10. "Program contractor" means the department or any other entity that contracts with the administration pursuant to section 36-2940 or 36-2944.

11. "Qualified medicare beneficiary only" means an eligible person who is determined eligible pursuant to this article and who is not enrolled as a member under either article 1 or 2 of this chapter.

12. "Qualifying individual 1" means a person who would be defined as eligible pursuant to this article except for the fact that the person's income is at least one hundred twenty per cent of the federal poverty guidelines but is less than one hundred thirty-five per cent of the federal poverty guidelines.

13. "Qualifying individual 2" means a person who would be defined as eligible pursuant to this article except for the fact that the person's income is at least one hundred thirty-five per cent of the federal poverty guidelines but is less than one hundred seventy-five per cent of the federal poverty guidelines.

14. "Section 1115 waiver" means the research and demonstration waiver granted by the United States department of health and human services.

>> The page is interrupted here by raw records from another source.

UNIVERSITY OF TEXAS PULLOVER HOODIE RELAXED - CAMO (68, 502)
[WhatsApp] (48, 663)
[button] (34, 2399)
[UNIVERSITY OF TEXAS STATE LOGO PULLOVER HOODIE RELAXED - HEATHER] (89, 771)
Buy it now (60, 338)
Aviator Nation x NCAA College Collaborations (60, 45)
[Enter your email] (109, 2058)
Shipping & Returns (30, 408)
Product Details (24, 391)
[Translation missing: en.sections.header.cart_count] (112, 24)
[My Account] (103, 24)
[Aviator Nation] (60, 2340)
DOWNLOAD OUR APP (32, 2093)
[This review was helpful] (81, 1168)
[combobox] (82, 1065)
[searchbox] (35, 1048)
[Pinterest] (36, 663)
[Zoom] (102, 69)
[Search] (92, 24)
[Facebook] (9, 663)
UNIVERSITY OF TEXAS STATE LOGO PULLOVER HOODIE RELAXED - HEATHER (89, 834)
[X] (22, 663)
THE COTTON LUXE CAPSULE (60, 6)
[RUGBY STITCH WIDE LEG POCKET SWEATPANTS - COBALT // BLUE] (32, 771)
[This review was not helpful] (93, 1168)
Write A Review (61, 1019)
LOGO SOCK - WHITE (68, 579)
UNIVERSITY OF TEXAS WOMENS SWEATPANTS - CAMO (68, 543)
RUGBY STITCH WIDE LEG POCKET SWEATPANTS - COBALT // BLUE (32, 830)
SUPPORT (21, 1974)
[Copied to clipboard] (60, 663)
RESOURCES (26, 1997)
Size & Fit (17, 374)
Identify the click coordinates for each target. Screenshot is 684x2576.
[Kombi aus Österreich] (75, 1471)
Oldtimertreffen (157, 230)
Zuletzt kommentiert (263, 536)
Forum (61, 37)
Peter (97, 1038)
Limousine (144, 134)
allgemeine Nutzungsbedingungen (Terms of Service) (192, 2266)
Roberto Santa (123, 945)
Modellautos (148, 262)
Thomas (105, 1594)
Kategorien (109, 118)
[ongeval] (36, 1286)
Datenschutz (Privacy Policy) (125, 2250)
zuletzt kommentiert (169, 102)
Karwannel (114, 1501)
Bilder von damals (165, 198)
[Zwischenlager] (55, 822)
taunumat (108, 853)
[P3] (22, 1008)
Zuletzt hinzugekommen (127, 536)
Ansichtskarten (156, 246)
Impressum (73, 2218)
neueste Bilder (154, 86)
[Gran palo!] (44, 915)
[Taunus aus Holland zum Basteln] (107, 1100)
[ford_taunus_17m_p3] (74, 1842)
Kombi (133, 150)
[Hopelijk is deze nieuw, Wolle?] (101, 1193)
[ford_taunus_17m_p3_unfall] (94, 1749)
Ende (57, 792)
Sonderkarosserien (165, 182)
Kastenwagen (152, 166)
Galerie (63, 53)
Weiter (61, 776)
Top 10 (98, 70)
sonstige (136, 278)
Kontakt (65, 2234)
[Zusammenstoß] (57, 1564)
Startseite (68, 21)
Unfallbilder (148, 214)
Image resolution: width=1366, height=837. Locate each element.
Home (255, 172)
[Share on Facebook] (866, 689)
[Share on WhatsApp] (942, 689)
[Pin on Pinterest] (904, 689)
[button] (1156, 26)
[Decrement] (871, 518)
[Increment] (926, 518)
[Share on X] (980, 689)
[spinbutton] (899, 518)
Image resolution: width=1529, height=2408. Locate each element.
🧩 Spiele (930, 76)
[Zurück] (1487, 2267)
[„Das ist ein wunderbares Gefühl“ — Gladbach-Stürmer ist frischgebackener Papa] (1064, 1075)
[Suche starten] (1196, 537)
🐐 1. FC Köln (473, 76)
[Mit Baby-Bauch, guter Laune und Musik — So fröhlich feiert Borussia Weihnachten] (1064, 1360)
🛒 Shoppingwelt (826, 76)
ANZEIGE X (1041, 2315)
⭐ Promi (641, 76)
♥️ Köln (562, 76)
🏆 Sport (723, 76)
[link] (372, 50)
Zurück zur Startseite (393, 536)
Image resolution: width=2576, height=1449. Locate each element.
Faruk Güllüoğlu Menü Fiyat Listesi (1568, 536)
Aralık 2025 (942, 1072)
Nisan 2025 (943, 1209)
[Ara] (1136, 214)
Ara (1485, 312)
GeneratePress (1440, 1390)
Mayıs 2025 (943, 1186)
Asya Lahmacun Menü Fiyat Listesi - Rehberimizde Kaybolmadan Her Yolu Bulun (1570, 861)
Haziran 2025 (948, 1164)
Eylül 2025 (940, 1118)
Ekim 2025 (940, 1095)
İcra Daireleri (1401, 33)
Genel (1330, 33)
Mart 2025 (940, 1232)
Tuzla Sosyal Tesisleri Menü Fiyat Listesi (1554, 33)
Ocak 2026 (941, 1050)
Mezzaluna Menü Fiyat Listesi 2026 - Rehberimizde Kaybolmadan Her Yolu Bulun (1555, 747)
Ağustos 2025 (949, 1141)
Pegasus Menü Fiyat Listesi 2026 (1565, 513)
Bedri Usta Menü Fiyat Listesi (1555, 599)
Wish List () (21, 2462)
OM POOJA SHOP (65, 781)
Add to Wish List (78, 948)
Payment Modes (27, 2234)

15. "Specified low income medicare beneficiary" means a person who would be defined as an eligible person pursuant to this article except for the fact that the person's income is above one hundred per cent of the federal poverty guidelines but is less than one hundred twenty per cent of the federal poverty guidelines.

16. "System" means the Arizona health care cost containment system established by article 1 of this chapter and the Arizona long-term care system established by article 2 of this chapter.